Ce retrait intervient environ une semaine après l’annonce faite par le Président Félix Tshisekedi. Le Chef de l’État avait alors ordonné le retrait des militaires et des policiers déployés de manière illégale dans les zones d’exploitation minière à travers toute la République démocratique du Congo.

L’objectif affiché est triple : protéger les travailleurs, sécuriser les recettes de l’État et redonner aux civils la pleine administration des sites de production.

Au Lualaba, province qui concentre une part importante de la production cuprifère et cobaltifère du pays, la présence militaire dans les carrières et concessions était devenue un sujet récurrent de tensions entre opérateurs, communautés locales et services de l’État. 

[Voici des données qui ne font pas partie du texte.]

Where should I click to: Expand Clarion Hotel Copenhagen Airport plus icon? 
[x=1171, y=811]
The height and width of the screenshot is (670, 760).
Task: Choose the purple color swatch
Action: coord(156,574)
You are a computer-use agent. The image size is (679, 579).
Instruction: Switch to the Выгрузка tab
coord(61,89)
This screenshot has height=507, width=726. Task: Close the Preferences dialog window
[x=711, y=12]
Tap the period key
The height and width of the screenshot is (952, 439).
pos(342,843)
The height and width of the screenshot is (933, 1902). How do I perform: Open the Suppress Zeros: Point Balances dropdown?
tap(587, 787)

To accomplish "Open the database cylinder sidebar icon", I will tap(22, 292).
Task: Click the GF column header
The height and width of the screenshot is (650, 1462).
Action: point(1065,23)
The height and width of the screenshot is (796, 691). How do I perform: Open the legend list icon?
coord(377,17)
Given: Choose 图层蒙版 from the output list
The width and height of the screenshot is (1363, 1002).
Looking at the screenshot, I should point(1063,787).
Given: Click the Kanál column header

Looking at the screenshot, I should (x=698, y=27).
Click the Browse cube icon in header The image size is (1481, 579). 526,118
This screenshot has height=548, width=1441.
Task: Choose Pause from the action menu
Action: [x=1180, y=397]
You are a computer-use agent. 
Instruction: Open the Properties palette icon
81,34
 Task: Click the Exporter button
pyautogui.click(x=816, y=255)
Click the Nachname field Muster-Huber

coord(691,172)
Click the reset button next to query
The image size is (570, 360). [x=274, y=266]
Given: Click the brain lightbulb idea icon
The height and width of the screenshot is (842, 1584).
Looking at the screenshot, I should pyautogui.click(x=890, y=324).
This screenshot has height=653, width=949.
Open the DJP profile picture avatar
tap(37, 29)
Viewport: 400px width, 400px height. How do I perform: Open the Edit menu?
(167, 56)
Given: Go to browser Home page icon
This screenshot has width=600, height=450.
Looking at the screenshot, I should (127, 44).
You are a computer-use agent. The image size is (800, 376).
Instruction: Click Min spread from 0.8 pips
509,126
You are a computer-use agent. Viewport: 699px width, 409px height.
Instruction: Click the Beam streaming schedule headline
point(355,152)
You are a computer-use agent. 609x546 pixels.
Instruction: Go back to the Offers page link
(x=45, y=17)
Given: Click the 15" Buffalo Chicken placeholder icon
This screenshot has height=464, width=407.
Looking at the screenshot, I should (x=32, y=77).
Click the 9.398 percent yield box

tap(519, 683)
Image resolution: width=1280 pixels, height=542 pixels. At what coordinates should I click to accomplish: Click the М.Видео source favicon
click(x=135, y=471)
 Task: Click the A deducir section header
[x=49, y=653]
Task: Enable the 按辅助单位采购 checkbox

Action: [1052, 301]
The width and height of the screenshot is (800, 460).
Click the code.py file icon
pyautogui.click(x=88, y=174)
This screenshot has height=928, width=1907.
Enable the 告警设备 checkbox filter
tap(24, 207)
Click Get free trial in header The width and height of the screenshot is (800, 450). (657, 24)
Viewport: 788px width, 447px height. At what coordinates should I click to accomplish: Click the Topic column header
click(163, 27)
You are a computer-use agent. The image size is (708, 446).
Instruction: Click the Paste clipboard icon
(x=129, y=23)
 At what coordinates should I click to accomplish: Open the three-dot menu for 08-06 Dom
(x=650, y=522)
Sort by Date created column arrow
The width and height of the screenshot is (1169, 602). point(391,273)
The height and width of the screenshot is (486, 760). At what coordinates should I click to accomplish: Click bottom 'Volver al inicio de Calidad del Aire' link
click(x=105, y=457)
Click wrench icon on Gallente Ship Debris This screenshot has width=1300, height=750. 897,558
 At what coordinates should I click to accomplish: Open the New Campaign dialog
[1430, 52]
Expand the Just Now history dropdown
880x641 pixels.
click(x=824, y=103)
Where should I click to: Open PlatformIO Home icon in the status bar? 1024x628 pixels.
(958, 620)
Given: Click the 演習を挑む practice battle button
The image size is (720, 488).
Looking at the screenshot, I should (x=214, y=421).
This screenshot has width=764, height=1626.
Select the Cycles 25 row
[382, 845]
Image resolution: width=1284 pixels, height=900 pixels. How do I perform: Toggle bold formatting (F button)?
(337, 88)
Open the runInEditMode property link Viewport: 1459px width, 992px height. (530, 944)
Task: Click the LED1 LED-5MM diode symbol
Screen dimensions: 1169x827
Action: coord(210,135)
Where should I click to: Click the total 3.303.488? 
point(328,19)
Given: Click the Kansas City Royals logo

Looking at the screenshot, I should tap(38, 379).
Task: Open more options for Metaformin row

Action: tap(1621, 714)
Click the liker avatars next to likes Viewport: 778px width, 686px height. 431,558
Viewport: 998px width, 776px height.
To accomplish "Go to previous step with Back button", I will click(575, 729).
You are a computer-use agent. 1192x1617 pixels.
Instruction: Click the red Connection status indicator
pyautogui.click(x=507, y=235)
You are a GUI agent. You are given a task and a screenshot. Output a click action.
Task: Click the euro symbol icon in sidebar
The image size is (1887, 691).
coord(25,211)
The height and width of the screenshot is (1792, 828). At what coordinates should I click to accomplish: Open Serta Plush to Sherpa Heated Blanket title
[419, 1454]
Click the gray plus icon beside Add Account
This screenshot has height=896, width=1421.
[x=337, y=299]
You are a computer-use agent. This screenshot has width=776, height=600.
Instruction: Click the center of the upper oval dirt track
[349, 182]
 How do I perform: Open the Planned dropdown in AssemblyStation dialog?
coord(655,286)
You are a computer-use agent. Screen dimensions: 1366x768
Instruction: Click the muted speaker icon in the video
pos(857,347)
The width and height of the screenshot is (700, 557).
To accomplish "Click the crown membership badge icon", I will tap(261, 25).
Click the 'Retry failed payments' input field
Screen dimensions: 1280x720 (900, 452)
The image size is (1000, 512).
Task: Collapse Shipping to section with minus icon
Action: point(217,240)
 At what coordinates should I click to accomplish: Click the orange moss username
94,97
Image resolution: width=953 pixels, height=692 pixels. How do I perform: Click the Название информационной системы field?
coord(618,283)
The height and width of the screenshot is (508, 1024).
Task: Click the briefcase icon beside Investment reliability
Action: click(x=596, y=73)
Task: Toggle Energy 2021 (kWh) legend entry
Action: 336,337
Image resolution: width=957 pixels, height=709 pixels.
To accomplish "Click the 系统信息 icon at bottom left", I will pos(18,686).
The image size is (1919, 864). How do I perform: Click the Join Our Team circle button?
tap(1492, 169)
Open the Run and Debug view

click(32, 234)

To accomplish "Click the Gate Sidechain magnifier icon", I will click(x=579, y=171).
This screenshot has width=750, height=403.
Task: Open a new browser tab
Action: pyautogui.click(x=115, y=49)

Avec le démarrage effectif au site de Kisankala, les autorités veulent donner un signal fort. D’autres sites de la province sont déjà ciblés pour les phases suivantes, selon des sources militaires.

Le désengagement des FARDC vise d’abord à mettre fin aux pratiques de tracasseries, d’extorsion et d’occupation anarchique régulièrement dénoncées autour des sites. Il doit aussi permettre aux services civils, à la police des mines et aux gardes de l’État d’assumer pleinement leurs prérogatives.

Pour les entreprises minières, cette mesure est perçue comme une étape vers plus de prévisibilité. La présence de militaires non affectés à des missions de sécurisation réglementée créait souvent des zones grises juridiques et des risques pour le personnel.

Côté communautés, l’attente est forte. À Lubudi comme dans d’autres territoires miniers, les habitants espèrent que ce retrait s’accompagnera d’un renforcement de la police des mines, d’une meilleure gestion des conflits fonciers et d’un partage plus équitable des retombées de l’exploitation.

Les autorités provinciales du Lualaba annoncent par ailleurs la mise en place de missions de contrôle pour vérifier que le retrait est effectif et qu’aucun élément ne reste sur les sites sous un autre prétexte.

Au-delà de l’aspect sécuritaire, cette opération est aussi un test de l’autorité de l’État. Le succès du retrait dépendra de la capacité du gouvernement à maintenir l’ordre sans l’armée, à sanctionner les dérapages et à protéger les installations stratégiques.

Le général-major Eddy Kapend a insisté sur la discipline. Selon lui, aucun militaire ne doit se soustraire à l’ordre ni chercher à rester sur un site sous couvert de mission privée. Des sanctions sont prévues contre les récalcitrants.

Le gouvernement central suit de près l’évolution. Le ministère des Mines et celui de la Défense doivent, dans les prochaines semaines, présenter un rapport conjoint sur l’état d’avancement du retrait dans l’ensemble des provinces minières.

Kisankala n’est qu’un début. Le plan prévoit une extension progressive à l’ensemble des sites miniers du Lualaba, puis aux autres bassins miniers du pays : Haut-Katanga, Ituri, Nord-Kivu et Sud-Kivu.

L’enjeu est de taille. En désarmant l’économie minière de toute interférence militaire illégale, Kinshasa espère améliorer le climat des affaires, rassurer les investisseurs et augmenter les recettes publiques.

Pour les populations du Lualaba, le retrait en cours à Kisankala est le premier acte concret. Reste maintenant à le consolider, à l’évaluer et à l’étendre pour que la décision présidentielle produise tous ses effets sur le terrain.